TASK DIRECTIONS:
Among the lines of the material below, count those holding "screenshot". Report the number by itself.

RECORD EXTRACTS:
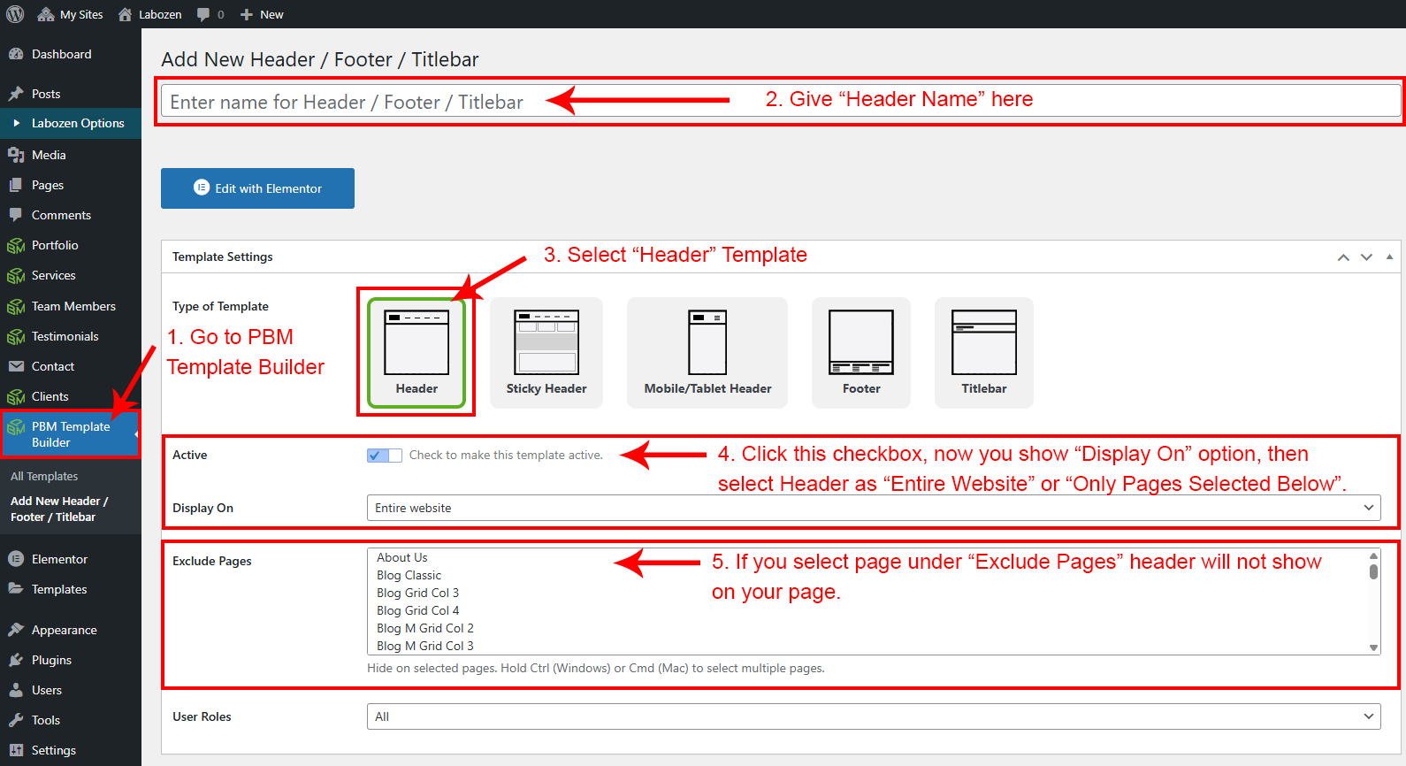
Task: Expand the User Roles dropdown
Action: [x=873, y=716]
==
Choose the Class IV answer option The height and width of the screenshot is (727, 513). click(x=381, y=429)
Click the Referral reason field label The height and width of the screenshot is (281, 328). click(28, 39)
==
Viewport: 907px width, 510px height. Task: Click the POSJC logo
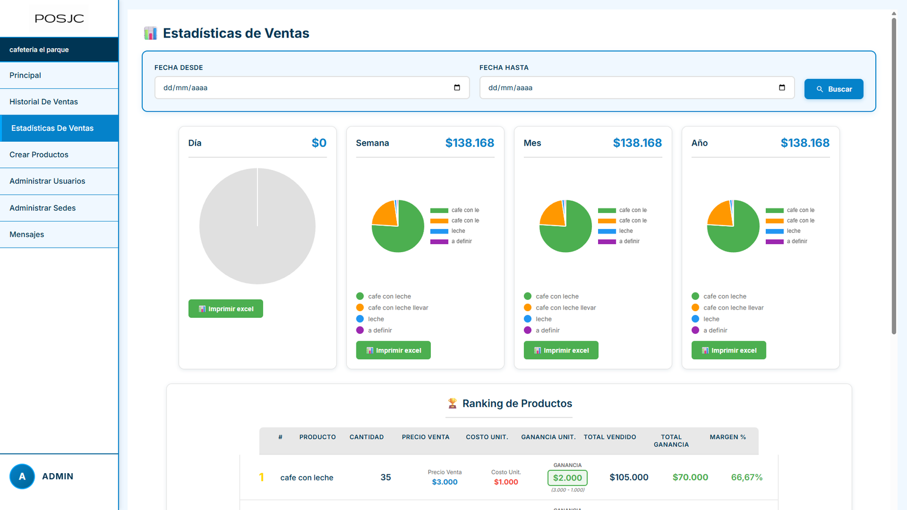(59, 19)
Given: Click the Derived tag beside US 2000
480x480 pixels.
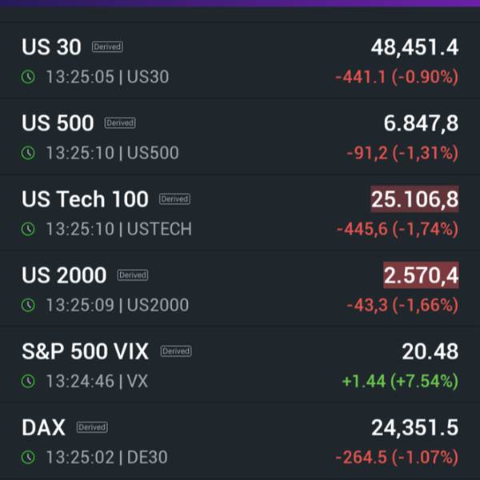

EXPECTED ANSWER:
2